Okay, Pushing Daisies!! You haven’t heard of it?!? Well, why have you not? Okay, the incredibly high-concept show from visionary show runner Bryan Fuller ended up being cancelled after a pitiful two seasons… Stupid writers strike. I’m not still bitter about that, or anything…

In fact, it was Pushing Daises which served as my introduction to Lee Pace’s work. The actor starred as Ned, a pie maker in posession of a strange super power. He is able to bring a dead person back to life with a single touch. However, there’s one problem… a second touch from him kills them again. So, after reviving his long-time (murdered!) crush, Ned finds plunged into the most agonizingly adorable of television will-they-or-won’t-they’s with “The Girl Named Chuck”. They never “will”, because they can’t touch… or she’ll die. (Happens in the pilot, not a spoiler!).


Pushing Daisies is a candy-coated collection of everything that is adorable on television: beautiful aesthetics, interesting stories and ridiculously likable performances. Besides Pace, the always adorable Kristen Chenoweth virtually steals the show, and Anna Friel shines as the aformentioned “Girl named Chuck”. The series is available on DVD, and if any of this sounds up your alley, please, please, please check it out. I will never, ever stop singing the praises of Pushing Daisies. The series is a gem of a show, and it disgusts me that it didn’t get more time to gel.

Pushing Daisies was a stellar starting point for this fangirl, plunging me into Lee Pace’s career at just the right time. The actor made a smooth transition to the strangely titled, AMC critical darling Halt and Catch Fire. The series, which documented the rise of computer culture in the early 1980s ran for four seasons, making Pace a mainstay in quality television shows for much of the mid-2010’s.

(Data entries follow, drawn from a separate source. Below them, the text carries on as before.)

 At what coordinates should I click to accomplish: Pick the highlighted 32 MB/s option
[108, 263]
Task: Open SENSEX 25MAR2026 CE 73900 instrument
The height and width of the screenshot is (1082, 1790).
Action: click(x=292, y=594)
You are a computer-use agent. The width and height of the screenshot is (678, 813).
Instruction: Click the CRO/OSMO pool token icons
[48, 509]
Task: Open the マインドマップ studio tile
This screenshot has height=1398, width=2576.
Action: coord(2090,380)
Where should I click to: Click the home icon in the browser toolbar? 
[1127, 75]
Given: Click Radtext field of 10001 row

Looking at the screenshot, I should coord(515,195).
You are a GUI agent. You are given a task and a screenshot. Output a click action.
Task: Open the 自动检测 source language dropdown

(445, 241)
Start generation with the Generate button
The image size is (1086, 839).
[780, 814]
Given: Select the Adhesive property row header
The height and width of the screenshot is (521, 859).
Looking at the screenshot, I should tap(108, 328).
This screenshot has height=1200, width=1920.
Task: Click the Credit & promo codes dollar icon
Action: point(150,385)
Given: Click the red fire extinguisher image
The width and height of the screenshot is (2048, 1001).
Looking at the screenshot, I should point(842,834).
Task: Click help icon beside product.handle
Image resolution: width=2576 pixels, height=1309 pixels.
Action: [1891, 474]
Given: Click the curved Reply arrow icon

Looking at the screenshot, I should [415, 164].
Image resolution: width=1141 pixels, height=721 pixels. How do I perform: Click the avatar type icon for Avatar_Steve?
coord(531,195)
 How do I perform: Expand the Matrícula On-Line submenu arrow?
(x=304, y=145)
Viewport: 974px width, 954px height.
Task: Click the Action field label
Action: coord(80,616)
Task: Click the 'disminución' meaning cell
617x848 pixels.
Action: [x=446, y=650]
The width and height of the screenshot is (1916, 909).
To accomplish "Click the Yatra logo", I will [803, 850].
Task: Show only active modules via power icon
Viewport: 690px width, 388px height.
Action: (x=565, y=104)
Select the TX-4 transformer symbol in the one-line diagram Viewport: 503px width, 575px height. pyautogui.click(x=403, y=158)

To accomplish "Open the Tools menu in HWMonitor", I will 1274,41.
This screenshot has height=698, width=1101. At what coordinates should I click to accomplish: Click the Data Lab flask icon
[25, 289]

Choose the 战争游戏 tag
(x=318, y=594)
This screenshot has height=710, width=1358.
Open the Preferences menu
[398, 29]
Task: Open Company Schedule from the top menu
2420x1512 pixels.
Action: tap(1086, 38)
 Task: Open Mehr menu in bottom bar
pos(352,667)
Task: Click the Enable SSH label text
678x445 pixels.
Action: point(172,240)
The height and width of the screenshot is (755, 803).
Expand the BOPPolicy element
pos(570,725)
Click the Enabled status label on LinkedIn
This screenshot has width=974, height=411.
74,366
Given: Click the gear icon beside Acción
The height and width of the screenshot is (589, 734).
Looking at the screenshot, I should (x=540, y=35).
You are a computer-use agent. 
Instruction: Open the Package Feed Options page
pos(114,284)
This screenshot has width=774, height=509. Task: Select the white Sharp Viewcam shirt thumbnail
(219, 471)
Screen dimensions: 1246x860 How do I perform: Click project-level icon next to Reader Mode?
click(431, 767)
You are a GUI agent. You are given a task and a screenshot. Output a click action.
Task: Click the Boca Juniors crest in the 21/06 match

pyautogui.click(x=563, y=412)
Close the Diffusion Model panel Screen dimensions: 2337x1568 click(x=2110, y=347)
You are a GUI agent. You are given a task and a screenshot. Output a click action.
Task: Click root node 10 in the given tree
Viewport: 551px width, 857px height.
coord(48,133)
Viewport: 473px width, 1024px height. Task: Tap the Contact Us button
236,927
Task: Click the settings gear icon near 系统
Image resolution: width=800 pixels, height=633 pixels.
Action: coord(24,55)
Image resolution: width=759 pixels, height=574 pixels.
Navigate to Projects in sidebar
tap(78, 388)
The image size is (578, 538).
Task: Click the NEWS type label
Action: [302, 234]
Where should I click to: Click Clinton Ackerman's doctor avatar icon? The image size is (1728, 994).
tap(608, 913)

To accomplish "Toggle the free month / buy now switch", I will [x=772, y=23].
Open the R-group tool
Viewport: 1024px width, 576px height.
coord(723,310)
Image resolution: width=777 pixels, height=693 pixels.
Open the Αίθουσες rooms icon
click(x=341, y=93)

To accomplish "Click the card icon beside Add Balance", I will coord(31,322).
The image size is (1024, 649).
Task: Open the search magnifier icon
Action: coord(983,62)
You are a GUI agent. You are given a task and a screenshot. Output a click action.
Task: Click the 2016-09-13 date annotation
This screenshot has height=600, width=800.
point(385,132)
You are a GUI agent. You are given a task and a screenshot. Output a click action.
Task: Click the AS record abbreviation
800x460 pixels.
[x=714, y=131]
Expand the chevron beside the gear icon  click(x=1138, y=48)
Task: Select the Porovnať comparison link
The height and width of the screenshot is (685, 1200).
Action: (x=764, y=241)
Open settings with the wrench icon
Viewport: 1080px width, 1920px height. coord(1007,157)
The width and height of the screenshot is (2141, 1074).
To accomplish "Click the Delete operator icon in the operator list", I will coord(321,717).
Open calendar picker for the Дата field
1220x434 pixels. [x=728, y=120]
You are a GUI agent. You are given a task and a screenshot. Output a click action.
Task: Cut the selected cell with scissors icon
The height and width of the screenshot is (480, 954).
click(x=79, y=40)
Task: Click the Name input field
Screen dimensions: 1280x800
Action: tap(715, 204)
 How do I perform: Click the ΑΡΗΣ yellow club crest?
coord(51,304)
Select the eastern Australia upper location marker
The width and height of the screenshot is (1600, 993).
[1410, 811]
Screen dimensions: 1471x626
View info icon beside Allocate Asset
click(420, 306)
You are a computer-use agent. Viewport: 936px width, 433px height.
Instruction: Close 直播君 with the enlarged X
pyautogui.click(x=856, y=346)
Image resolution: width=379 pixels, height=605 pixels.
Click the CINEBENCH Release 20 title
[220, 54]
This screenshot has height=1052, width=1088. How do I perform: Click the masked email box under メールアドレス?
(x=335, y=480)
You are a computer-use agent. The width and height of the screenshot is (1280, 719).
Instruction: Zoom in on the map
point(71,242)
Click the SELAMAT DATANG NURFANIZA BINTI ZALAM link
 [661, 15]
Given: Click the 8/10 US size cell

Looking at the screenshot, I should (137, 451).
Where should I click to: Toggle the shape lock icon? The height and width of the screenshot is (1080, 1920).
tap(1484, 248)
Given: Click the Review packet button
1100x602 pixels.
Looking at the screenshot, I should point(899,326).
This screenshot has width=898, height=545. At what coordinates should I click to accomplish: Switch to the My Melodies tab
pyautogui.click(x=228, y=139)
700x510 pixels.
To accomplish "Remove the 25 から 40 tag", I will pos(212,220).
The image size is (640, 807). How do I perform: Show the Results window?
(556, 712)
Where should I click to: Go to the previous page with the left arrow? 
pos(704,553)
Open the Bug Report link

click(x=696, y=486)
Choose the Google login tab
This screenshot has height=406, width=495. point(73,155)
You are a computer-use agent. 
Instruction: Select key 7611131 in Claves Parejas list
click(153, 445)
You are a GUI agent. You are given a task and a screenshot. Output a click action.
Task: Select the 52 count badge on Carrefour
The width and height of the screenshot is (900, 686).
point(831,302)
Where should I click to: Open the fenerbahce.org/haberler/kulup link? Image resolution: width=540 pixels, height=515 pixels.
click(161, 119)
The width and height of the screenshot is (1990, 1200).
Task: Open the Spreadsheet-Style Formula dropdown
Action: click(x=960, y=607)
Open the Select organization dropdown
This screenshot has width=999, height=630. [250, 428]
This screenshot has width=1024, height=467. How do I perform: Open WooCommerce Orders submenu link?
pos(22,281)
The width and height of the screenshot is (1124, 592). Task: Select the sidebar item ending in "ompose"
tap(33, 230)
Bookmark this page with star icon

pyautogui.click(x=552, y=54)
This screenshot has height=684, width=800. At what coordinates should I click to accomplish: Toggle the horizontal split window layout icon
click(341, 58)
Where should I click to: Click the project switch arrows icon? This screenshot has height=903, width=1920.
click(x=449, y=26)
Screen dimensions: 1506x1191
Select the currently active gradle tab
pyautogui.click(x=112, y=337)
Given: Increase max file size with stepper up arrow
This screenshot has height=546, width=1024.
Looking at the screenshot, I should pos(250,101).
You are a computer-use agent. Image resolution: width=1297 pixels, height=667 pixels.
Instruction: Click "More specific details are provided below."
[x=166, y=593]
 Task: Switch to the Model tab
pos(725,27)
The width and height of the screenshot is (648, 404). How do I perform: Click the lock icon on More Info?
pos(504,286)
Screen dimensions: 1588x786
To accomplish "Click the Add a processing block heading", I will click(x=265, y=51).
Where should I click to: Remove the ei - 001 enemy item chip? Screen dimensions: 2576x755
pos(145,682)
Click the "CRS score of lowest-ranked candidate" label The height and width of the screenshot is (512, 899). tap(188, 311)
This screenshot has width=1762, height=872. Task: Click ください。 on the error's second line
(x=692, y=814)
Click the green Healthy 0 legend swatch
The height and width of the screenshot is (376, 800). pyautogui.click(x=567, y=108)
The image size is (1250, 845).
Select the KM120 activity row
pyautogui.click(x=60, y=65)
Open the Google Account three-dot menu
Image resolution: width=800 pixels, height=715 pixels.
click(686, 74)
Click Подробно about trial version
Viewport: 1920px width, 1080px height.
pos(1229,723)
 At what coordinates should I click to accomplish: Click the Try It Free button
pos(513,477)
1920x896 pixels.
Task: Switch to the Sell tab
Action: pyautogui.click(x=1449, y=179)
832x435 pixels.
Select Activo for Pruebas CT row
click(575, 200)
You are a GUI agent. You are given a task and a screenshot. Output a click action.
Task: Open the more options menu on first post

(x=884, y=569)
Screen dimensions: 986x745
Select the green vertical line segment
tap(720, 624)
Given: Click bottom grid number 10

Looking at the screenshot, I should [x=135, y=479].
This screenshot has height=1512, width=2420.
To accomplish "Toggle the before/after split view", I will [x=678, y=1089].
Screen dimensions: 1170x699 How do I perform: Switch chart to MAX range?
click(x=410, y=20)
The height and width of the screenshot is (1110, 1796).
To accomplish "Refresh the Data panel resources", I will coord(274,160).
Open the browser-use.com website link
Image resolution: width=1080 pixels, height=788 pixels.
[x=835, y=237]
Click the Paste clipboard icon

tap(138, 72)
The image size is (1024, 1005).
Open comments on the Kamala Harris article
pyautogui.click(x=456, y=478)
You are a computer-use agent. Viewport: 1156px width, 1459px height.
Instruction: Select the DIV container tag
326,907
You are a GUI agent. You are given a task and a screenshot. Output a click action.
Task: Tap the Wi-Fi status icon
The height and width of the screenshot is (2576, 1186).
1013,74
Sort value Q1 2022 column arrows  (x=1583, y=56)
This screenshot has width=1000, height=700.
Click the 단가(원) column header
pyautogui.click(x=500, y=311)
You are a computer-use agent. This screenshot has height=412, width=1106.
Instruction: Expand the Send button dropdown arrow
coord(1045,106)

If these shows don’t sound familiar, chances are you’re still at least somewhat familiar with Pace’s work. The actor quickly found a foothold in some of the biggest franchises to hit movie screens over the last few years. Pace appeared as the sexy (that’s my story, and I’m sticking to it!), but slightly intense Ronan the Destroyer in the first Guardians of the Galaxy film. He’s even sneaking back into the MCU to appear in Captain Marvel. At the same time, Pace stood out as one of the best parts of ‘The Hobbit’ franchise with his sexy antlers (double entendre?) as Legolas senior, Thranduil. Heck, he even ventured into the  ‘Twilight’ uiverse as Garrett (Yes, I watched Breaking Dawn- Pt. II for him). Even while he’s been doing all this, Pace has continued to make solid appearances across independent cinema. Just check out his filmography!

Throughout his work, Pace brings an intelligent, relatively soft-spoken persona. This provides a fascinating contrast especially when considering his impressive physical stature. The actor reportedly stands 6 foot 5, and he looks every inch of it. A particularly powerful example of this is his take on Thranduil, cutting an imposing physical presence, but easily conveying the soft-spoken elegance of the elves. As a huge Orlando Bloom fan in high school, I found myself focusing more on his fiction father as I sat through all Hobbit movies. He’s never not adorable… there’s even flashes of Pace’s persona in Guardians of the Galaxy.

Oh yeah… did I mention, he sings too!

While Lee Pace is a name which might not be familiar to all of ever faithful readers, definitely check out his work. The incredibly likable (and oh-so-adorable) actor has been quietly developing his skills and honing his craft across a variety of mediums, and he is always stellar. He’s definitely one which Hollywood should be taking notice of… I’m waiting!